What might engagement with ministries like City with Dwellings CROPWalk, Stephen Ministry, our emerging Connections team – along with the many other ways we choose to act – mean for the open hands and reshaped selves of our life together? What else might we discover?
This laying down of what we carry in order to embrace a child, asks that we lay down anger or frustration, that we put aside our own hurts or injuries, that we bury our pride and seeking of status. Children have incredible gifts of dressing down the adults that interact with them, taking them down to a core perception of what is going on. They are incredibly perceptive and awake to the world around them. They know when the adults around them are preoccupied, they don’t care so much for what you wear or how much power you might have—they instead invite us to see again through their eyes a world that is marvelous. In that embrace, in welcoming the child, God and our wonder and awe about all that is around us enters us again—through the release and laying aside of what we are carrying that keeps us from hearing the movement and call of God. In welcoming the child, God enters into us again continue to transform us to know more fully what the kingdom of God truly offers, what it truly calls us to be. ”

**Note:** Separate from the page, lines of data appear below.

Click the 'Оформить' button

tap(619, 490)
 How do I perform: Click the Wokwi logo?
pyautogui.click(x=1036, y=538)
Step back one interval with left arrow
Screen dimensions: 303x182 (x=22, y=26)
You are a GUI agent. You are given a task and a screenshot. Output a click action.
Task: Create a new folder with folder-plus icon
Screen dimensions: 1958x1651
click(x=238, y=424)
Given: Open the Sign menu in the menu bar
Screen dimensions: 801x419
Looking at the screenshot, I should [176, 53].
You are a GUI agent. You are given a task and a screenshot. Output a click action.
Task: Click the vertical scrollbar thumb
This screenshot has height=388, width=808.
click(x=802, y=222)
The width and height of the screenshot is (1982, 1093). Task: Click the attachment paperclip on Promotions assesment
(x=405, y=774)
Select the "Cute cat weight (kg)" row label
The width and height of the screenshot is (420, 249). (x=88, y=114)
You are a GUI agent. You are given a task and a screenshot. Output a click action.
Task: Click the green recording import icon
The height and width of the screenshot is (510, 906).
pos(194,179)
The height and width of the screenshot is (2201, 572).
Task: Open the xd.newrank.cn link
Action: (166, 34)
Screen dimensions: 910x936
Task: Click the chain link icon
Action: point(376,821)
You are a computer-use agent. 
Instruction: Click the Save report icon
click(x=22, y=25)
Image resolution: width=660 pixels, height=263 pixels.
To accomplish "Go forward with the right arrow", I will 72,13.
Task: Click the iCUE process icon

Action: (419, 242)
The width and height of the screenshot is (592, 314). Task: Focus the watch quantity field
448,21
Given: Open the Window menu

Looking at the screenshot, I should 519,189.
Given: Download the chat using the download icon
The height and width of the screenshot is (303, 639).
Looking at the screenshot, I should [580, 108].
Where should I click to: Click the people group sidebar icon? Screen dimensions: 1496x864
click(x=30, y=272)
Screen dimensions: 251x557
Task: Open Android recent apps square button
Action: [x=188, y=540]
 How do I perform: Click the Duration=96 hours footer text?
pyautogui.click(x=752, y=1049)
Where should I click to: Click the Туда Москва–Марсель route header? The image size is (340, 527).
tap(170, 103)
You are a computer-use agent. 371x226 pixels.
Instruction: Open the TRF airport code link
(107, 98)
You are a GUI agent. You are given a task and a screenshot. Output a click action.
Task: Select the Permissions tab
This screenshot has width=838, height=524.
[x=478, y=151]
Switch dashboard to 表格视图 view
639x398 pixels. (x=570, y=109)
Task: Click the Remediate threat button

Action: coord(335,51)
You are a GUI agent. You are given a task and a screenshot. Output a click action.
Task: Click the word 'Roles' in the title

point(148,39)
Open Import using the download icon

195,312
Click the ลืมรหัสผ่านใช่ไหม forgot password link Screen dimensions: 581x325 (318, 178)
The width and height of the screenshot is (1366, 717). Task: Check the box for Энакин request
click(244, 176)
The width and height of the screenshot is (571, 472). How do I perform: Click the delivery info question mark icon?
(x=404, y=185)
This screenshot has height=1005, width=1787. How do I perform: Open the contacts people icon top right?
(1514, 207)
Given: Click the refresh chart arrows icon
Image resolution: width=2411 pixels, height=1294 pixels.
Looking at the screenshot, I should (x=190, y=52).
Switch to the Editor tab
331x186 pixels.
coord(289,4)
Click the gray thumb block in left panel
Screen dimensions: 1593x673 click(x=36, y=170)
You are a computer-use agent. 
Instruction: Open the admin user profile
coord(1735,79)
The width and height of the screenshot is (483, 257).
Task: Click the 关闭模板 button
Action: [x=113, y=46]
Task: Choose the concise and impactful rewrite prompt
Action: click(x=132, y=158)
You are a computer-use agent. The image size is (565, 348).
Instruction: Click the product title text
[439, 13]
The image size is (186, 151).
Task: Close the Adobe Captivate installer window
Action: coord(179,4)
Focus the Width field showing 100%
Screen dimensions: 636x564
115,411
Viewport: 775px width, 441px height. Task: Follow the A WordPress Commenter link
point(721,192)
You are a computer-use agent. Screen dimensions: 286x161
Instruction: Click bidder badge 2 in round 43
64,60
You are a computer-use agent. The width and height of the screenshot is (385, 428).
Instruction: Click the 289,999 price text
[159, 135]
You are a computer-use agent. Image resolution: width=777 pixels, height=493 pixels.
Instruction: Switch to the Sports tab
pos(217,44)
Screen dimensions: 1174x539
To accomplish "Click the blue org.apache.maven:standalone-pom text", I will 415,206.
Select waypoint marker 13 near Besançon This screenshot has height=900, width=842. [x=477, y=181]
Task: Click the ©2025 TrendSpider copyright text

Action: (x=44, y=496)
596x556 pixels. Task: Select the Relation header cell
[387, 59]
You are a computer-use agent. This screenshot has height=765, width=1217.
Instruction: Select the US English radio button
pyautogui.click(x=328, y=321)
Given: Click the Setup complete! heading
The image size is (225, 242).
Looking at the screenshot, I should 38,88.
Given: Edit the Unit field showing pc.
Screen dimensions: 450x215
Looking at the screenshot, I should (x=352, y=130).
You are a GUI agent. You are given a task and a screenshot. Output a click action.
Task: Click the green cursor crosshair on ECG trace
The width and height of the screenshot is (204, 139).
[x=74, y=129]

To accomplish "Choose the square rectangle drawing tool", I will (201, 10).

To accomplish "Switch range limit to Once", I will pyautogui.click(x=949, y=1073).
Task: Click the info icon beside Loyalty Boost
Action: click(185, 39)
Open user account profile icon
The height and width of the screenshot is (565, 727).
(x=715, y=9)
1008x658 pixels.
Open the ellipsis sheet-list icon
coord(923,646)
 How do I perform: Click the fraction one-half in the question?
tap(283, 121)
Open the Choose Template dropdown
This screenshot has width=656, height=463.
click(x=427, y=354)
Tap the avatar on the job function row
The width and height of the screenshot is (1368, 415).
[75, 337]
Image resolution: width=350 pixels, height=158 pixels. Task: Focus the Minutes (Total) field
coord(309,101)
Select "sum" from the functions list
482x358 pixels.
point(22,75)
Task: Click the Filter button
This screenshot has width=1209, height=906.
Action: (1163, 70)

There is something in the mere presence of a child that conveys the essential more wondrously than all of our adult words, understanding and efforts to give shape and meaning to life. There is something in welcoming the child that loosens our tight grip on things, on power and even on those treasures of life, love and faith we hold dear.”
Jesus personifies the demand for radical hospitality in a child, naming that by welcoming the child, embracing them, we welcome not just Christ, but we welcome the one who sent Christ. This act of welcoming is one that has such power to transform us—not simply the one who is welcomed by us— because it is the sort of welcoming that forces us to release so much of what we think we understand, of what we desire. It is in this release of whatever it is we are holding onto so tightly that we are able to welcome not only Christ, but the God that sent Christ. God seeks to enter into our lives in this way. When we release our hold on what we think we know and lay it aside, then God is able to enter in and reshape us into the patterns of hospitality we are meant to follow as the brothers and sisters of Christ.